Irresponsible statements? Was the City Manager irresponsible in sending a report to the Council? If there is any irresponsible statement, it is when the Leader of the Opposition gets carried away with his own fluency and forgets what he is talking about, which is quite regularly. We got the money eventually by the sale of Government securities.
When I said that before, Deputy Sweetman said I was talking nonsense. So, in that regard, I should like to quote Deputy Sweetman. Deputy Sweetman, as reported on 30th November, 1956, in the Irish Press, said:
The public capital expenditure programme on its present scale was not being sustained by voluntary savings of the public, even as supplemented by the proceeds of special import levies. The deficiency had had to be made good by the sales of sterling investments by the Government and the banking system sales which had reduced these to a low level.
In spite of these sales Fianna Fáil had to pay other bills which were outstanding when we took over office in 1957. As I say, the housing programme collapsed in these circumstances.It has not fully recovered yet but in the last year or two it is showing great signs of recovery.

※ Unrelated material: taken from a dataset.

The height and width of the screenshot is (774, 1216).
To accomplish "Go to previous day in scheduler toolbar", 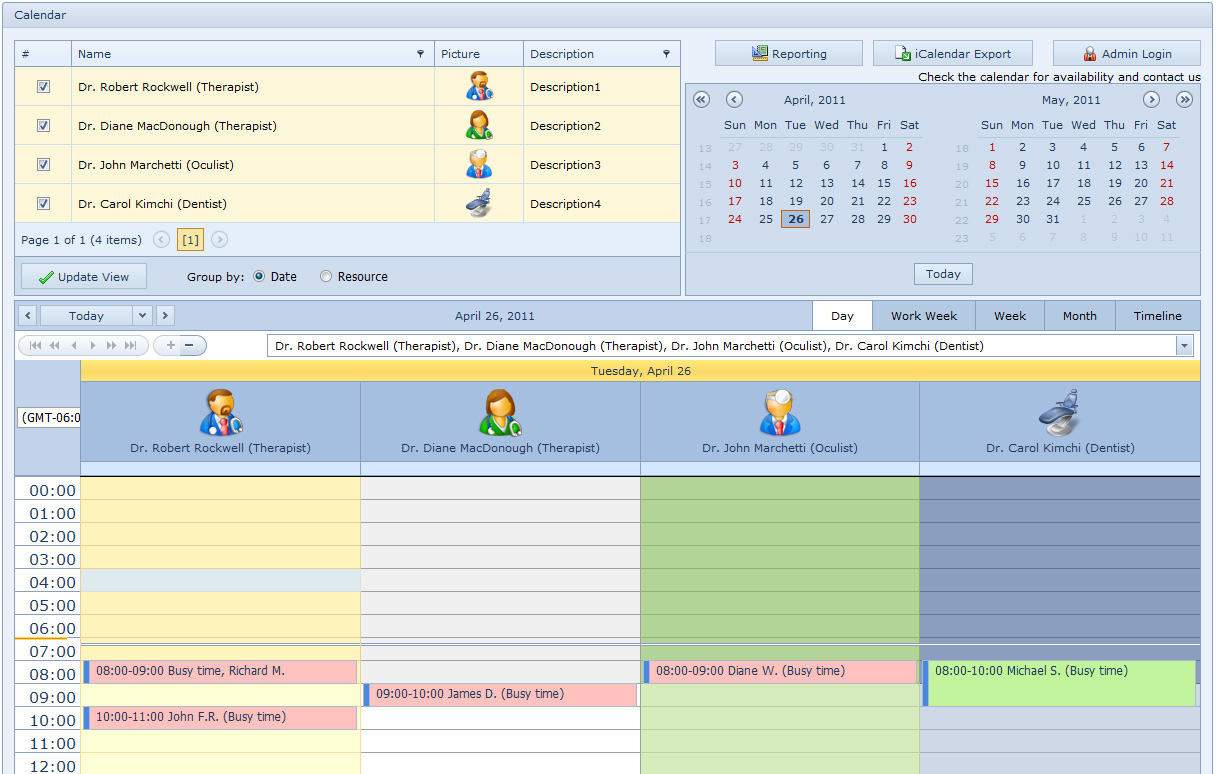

In order to overcome the embarrassing position in which the then Government found themselves, a new, what shall I call it, panic measure, was introduced. A circular No. H.12/56, H.263/1/1 dated June 29th, 1956, from the Department of Local Government to Dublin Corporation in relation to guarantee schemes for advances by building societies for private housing says:
I am directed by the Minister for Local Government to refer to the Department's circular letter H.10/56 of the 9th June, 1956, and to state that arrangements have been agreed with the principal building societies on the basis of a scheme for guarantees in relation to advances for private housing. The guarantee will operate only in relation to advances for the erection or purchase of new dwelling houses owner-occupied.
At column 285, volume 195, of the Official Report of the 3rd May, 1962, Deputy Sweetman is reported as saying:
I shall tell the Deputy what the circumstances were. The circumstances were that Deputy Noel Lemass and Deputy Briscoe were clamouring all over the country that there was no money to be got. The facts were that in those years they were getting over £1,500,000 more money than they were given by Deputy Dr. Ryan. Deputy Noel Lemass and Deputy Briscoe deliberately went out on a campaign to prevent people erecting their own houses under the Small Dwellings Acts.

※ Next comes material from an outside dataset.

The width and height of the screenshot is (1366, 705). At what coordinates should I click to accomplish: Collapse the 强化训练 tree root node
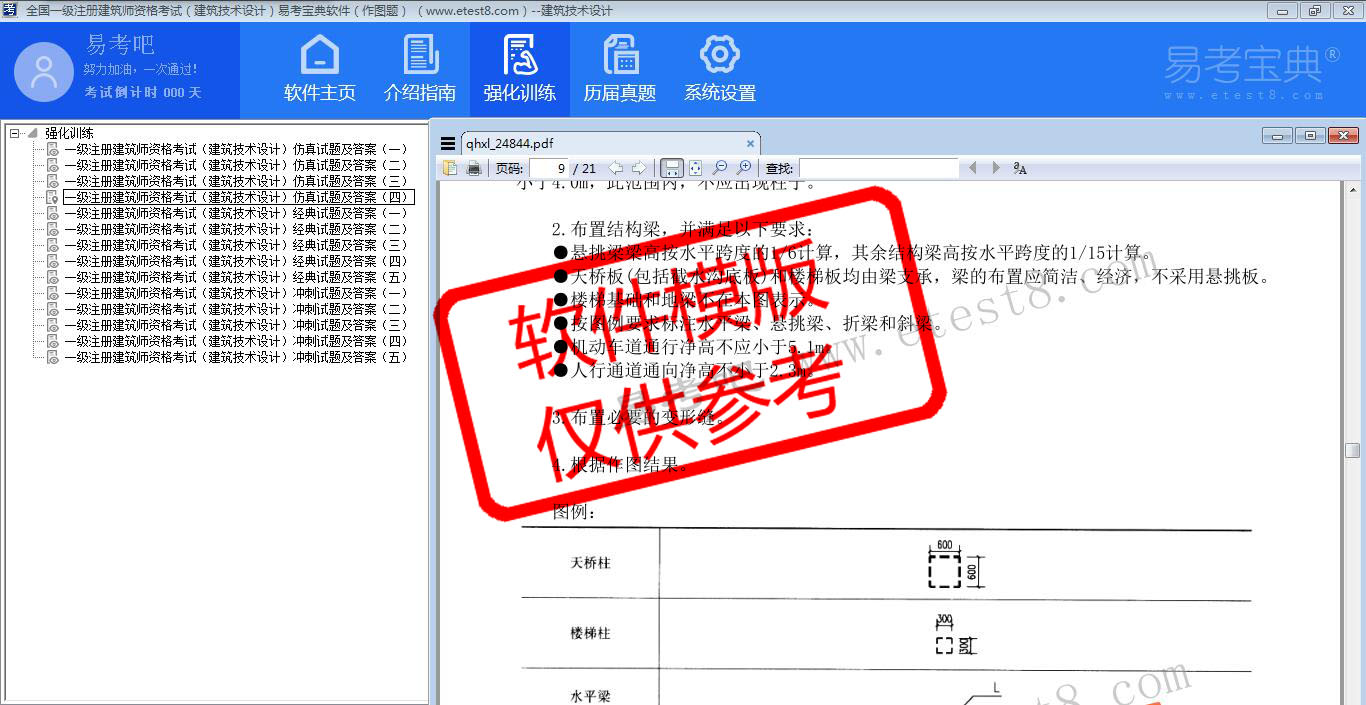coord(14,133)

However, as I have said in contradiction of that statement by Deputy Sweetman, it was necessary to sell our securities, our collateral for external trade, in order to pay for some of the bills that were incurred. It is all right for Fine Gael to go out with beautiful handbills: "Fine Gael for lower taxes and better times." As it turned out we got neither lower taxes nor better times. It may be alleged our taxes are a little higher now but they are certainly better times.
In earlier remarks I have nailed the lie to the wall for all to see. The complete disregard for the truth of the situation over the years is enough to make me at least a little vexed. Regardless of what documentation we can place before the House we get the same thing over again. I have nailed Deputy Dillon's lie and Deputy Sweetman's lie — outside the House a lie; untruth in the House.